Sebastian Feiler: Als Nachbargebiet zu Legal Tech finde ich Legal Design und Design Thinking sehr spannend und freue mich auf die Einführung hierzu im September dieses Jahres. Hilfreich fände ich weitere Kurse zur Selbstorganisation und zum noch effizienteren Einsatz von IT in unseren Arbeitsbereichen – auch unterhalb der Schwelle zu Legal Tech.
 

Ihr Fazit?

Sebastian Feiler: Weiterbildung lohnt sich, auch ganz ohne „Fleißpunkte“ im Sinne von FAO-Stunden. Ich kann jedem Arbeitgeber im juristischen Bereich nur empfehlen, ein durchdachtes Weiterbildungskonzept aufzusetzen.      
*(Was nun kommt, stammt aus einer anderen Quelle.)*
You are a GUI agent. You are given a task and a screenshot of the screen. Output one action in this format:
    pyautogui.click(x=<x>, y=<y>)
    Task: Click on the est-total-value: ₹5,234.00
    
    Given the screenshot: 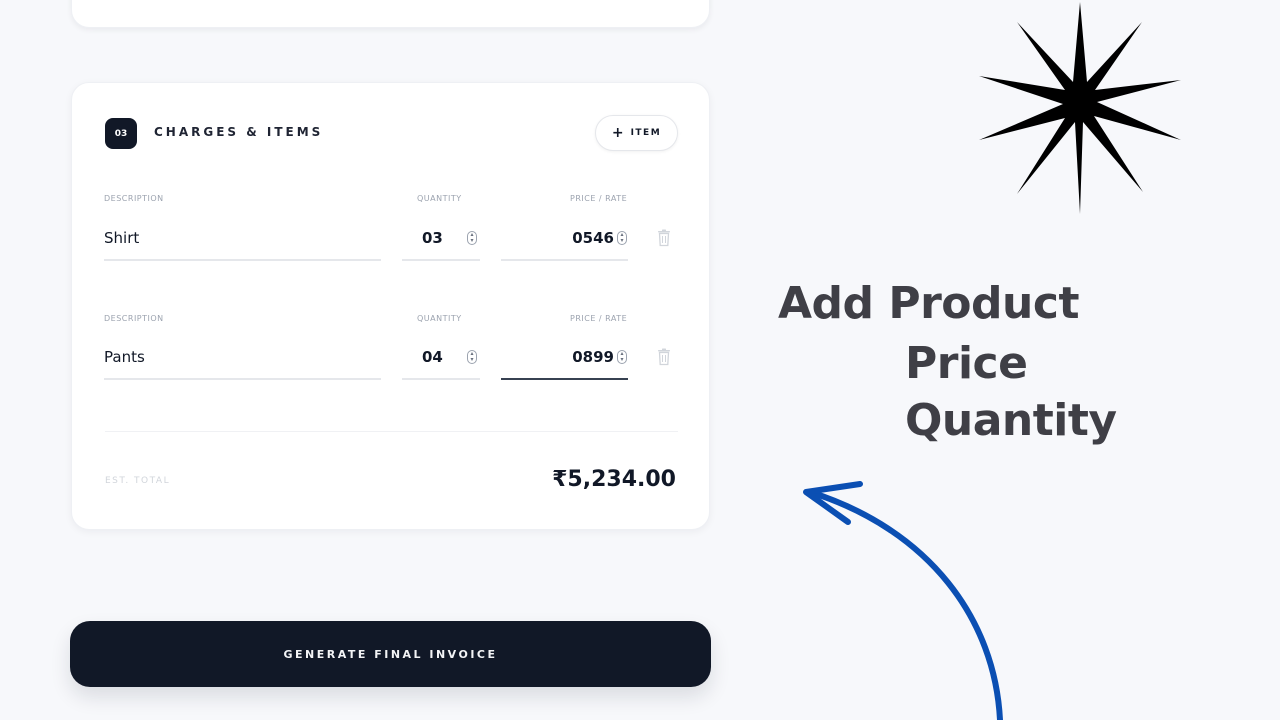 What is the action you would take?
    pyautogui.click(x=614, y=480)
Patrick Schroer: GÖRG hat sehr früh verstanden, dass ein nachhaltiges und zukunftsorientiertes Entwicklungsprogramm wichtig ist. Deshalb sind wir sehr gerne der akademische Partner, weil wir mit neuen Ideen und Weiterentwicklungen immer auf offene Ohren stoßen. Davon profitieren am Ende alle Mitarbeiterinnen und Mitarbeiter bei GÖRG – das zeigen die Umfragen zur Zufriedenheit ganz deutlich.

Vielen Dank, Herr Dr. Feiler, vielen Dank, Herr Dr. Schroer!